## List of tasks:
1/ Decide whether each statement below agrees with the NPSdataverse summary. Answer yes or no for each, and quote the words of the summary that settle it.
(a) The NPSdataverse works with Ecological Metadata Language metadata and .csv data files.
(b) The EML and EMLassemblyline packages are designed and maintained by the National Park Service.
(c) The functions are intended only for use within the National Park Service.
2/ Answer each question from the NPSdataverse summary, using the same letters:
(a) What concept is the NPSdataverse modeled on?
(b) Which packages in the suite does the National Park Service design and maintain?
(c) Who can use the NPSdataverse to meet the data delivery requirements of their permits?
3/ Extend the NPSdataverse summary by writing the section that would come next.

## Text section:
NPSdataverse • NPSdataverse

Summary

The NPSdataverse is a suite of R packages developed to create, document, publish, and access data and metadata in open and machine-readable formats.NPSdataverse is modeled off of the tidyverse concept of several packages built with a common goal (Wickham et al. 2019).The NPSdataverse supports Ecological Metadata Language (EML) metadata and .csv data files. Some of the constituent R packages (EML and EMLassemblyline) are general-use and aimed at authoring EML documents. Other R packages (QCkit, EMLeditor, DPchecker and NPSutils) are designed and maintained by the National Park Service (NPS).Although many functions within the NPSdataverse packages are NPS-specific (particularly some API calls), whenever possible the functions are written so that they can also be used by the general public. Scientists conducting permitted research in NPS units can utilize the NPSdataverse to efficiently and consistently meet the data delivery requirements of their permits. Additionally, the packages will be useful for data management plans in a wide variety of grant proposals and for anyone that needs to create open data and machine-readable metadata. The ability to swiftly and easily author, edit, and check Ecological Metadata Language (EML) metadata in a reproducible fashion will be useful for data publication at any number of repositories or data journals. Finally, a scripted interface for downloading NPS data and leveraging metadata while loading it into R or other platforms for subsequent analyses and visualizations will be useful to researchers in the government, academia, and industry as well as the public.

## Data lines:

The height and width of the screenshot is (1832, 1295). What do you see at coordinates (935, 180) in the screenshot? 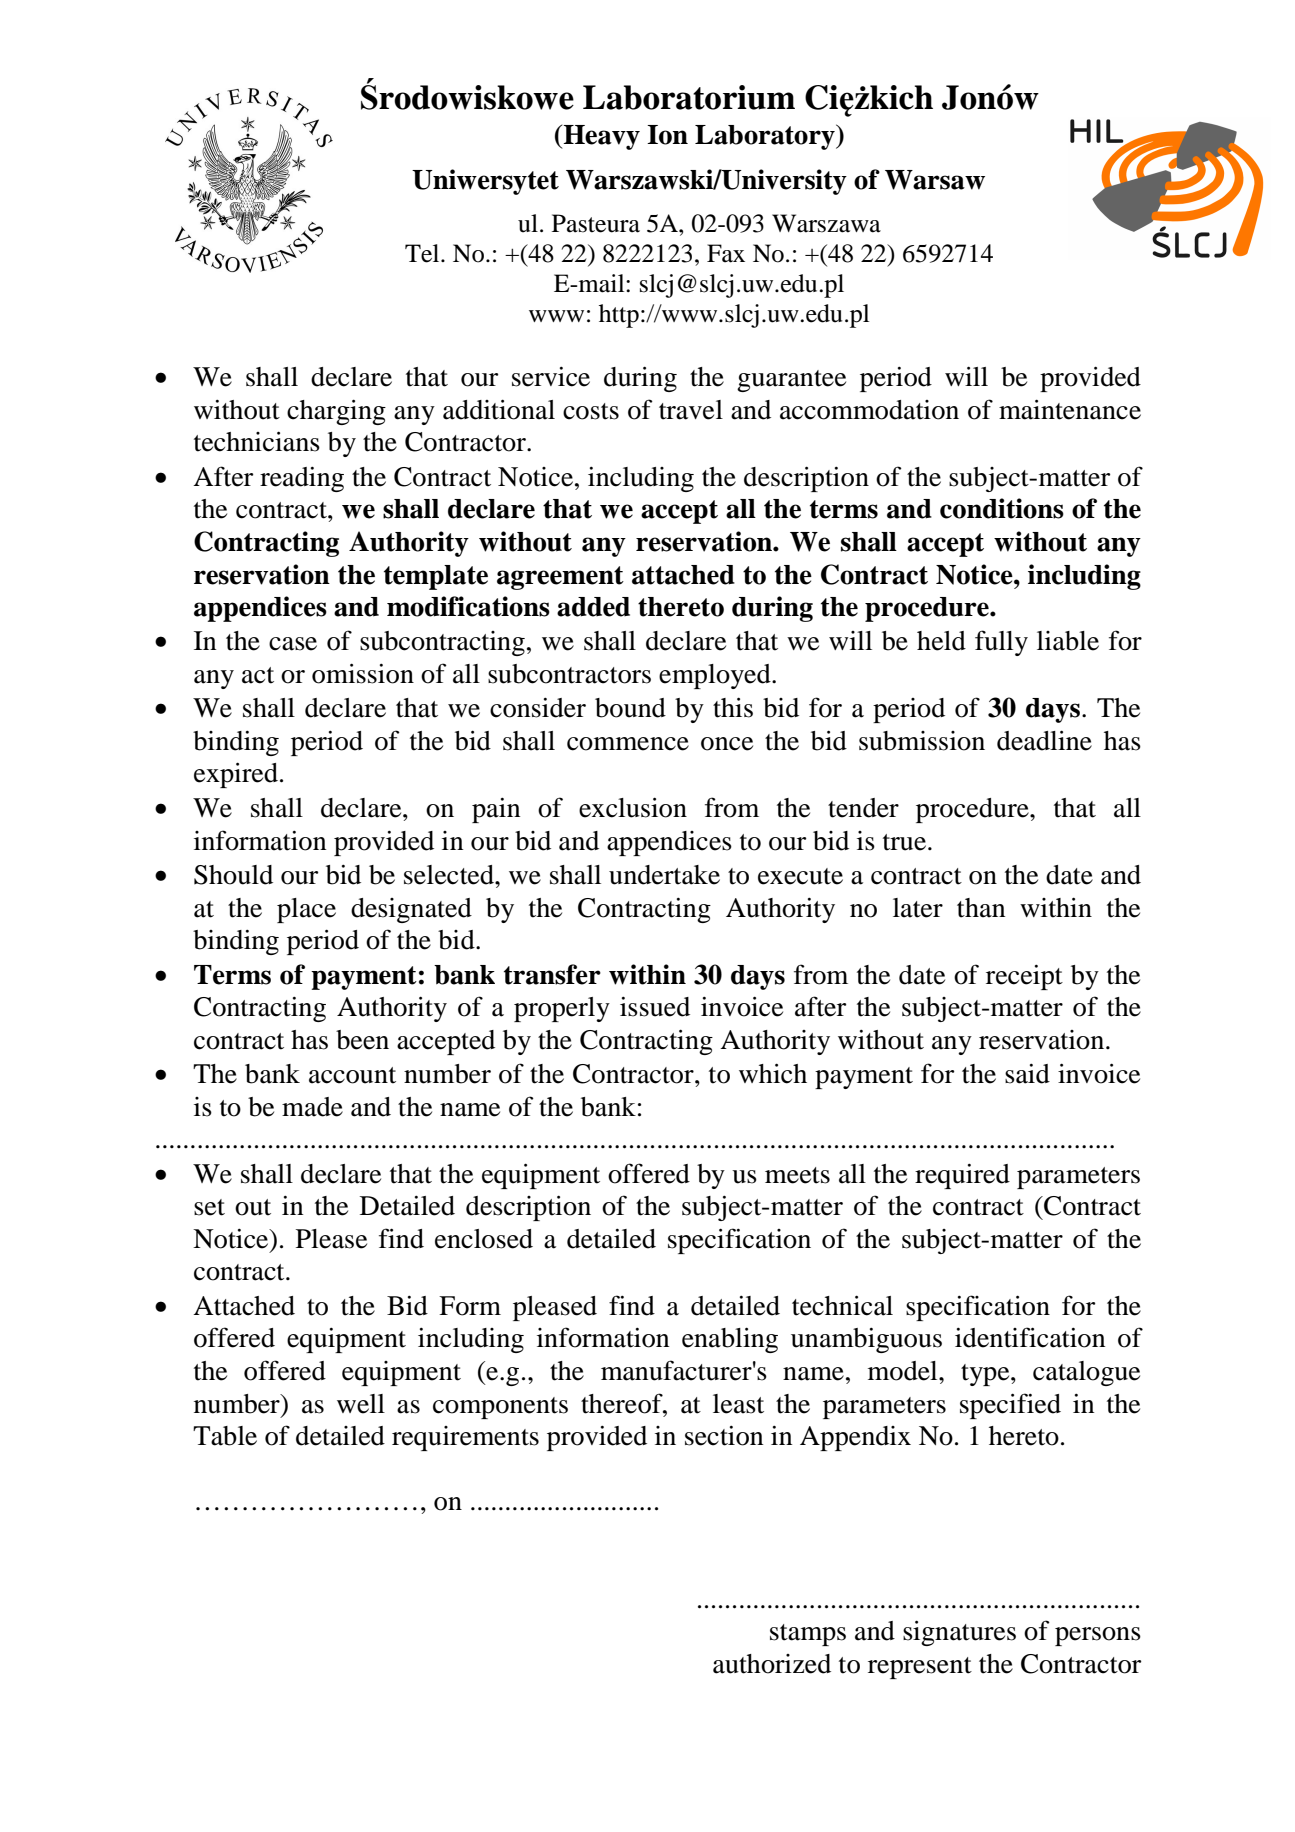
I see `Warsaw` at bounding box center [935, 180].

## Answers below:
1/
(a) Yes. "The NPSdataverse supports Ecological Metadata Language (EML) metadata and .csv data files."
(b) No. "Some of the constituent R packages (EML and EMLassemblyline) are general-use and aimed at authoring EML documents."
(c) No. "whenever possible the functions are written so that they can also be used by the general public."

2/
(a) The tidyverse concept of several packages built with a common goal.
(b) QCkit, EMLeditor, DPchecker and NPSutils.
(c) Scientists conducting permitted research in NPS units.

3/
Usage

The NPSdataverse package is a meta-package that loads packages within the NPSdataverse into R (Baker, Patterson, and DeVivo 2025). The NPSdataverse provides a convenient way to download, install, and load many of the R packages needed to create and access data packages, which consist of rich Ecological Metadata Language metadata and .csv data files:

pak::pkg_install("nationalparkservice/NPSdataverse")
library(NPSdataverse)

NPSdataverse will automatically check that the latest version of each R package is being loaded: either from the main development branch on GitHub.com or the latest version on CRAN. If updates are indicated, the user will be alerted and given instructions on how to update the relevant packages. To prevent API limits at GitHub (and to facilitate scripted workflows such as those at High Performance Computing facilities), NPSdataverse only checks for updates from an interactive R session and will skip checks when the system is not on-line or GitHub.com is not responding.

Statement of Need

Following a movement for transparency in scientific research and data accessibility, the U.S. implemented the federal OPEN Government Data Act (“H. R. 4174” 2018). The Open Data Act mandates that federal agencies provide data in open formats with metadata. Subsequently, many funding agencies such as the National Science Foundation have required grant awardees make their data public, often including metadata (The National Science Foundation Open Government Plan 3.5 2016). Multiple publishers have followed suit (Wiley 2022; Springer 2023) and require data availability statements upon publication.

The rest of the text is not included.